Back to blog

Testing event-driven systems beyond the happy path

Backend Architecture Notes: test duplicates, retries, out-of-order, and failure paths

November 14, 2025

Testing event-driven systems is different from testing a simple synchronous API.

In a synchronous flow, you often send a request and check the response.

For example:

POST /orders
Expect 201 Created
Check order exists in database

That kind of test is still useful.

But in an event-driven system, the real work may happen after the initial request returns.

A service publishes an event. One consumer processes it. Another consumer updates a projection. Another service retries after a failure. A saga moves to the next state.
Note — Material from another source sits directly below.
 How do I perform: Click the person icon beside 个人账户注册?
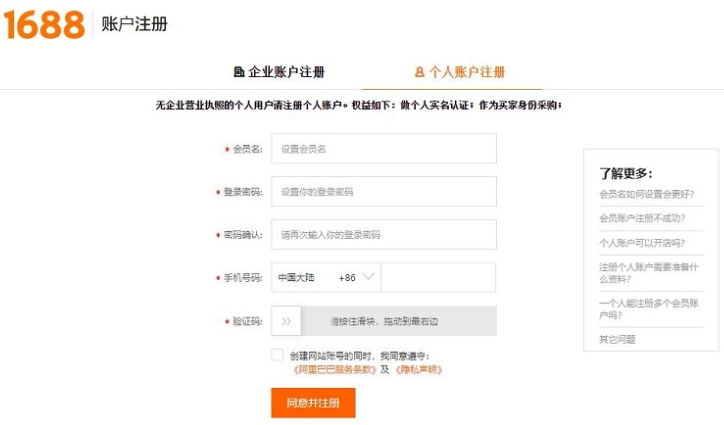click(x=419, y=72)
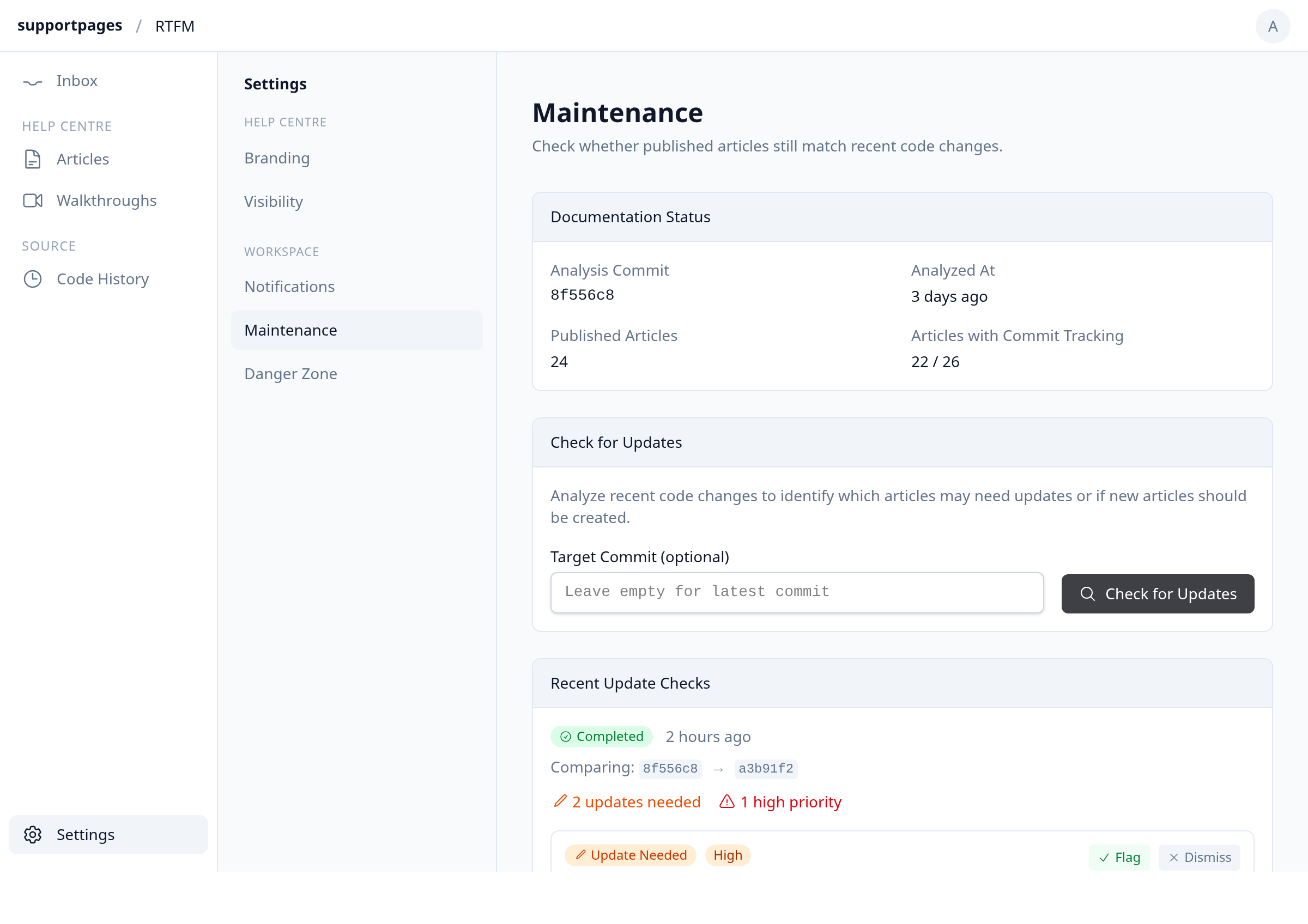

A dead-letter queue may receive a message that could not be processed.

The system is not only request and response.

It is a flow.

That means testing needs to cover more than the happy path.

The happy path is not enough

The happy path is usually the first test people write.

For example:

Given an order is created
When OrderCreated is published
Then inventory is reserved
And payment is authorized
And the order is confirmed

That test is useful.

But it only proves the system works when everything goes right.

Production is different.

Messages can be duplicated.

Consumers can crash.

Events can arrive late.

External APIs can timeout.

Schemas can change.

Retries can fail.

A dead-letter queue can start filling up.

A projection can lag behind.

If the tests only cover the perfect flow, they do not tell you whether the system can survive real conditions.

Event-driven systems should be tested against failure.

Start with the event handler

The smallest useful test is often the event handler test.

A handler receives an event and performs some business action.

For example:

Given an OrderCreated event
When the Inventory consumer handles it
Then inventory is reserved
And InventoryReserved is published

This kind of test is close to a unit test.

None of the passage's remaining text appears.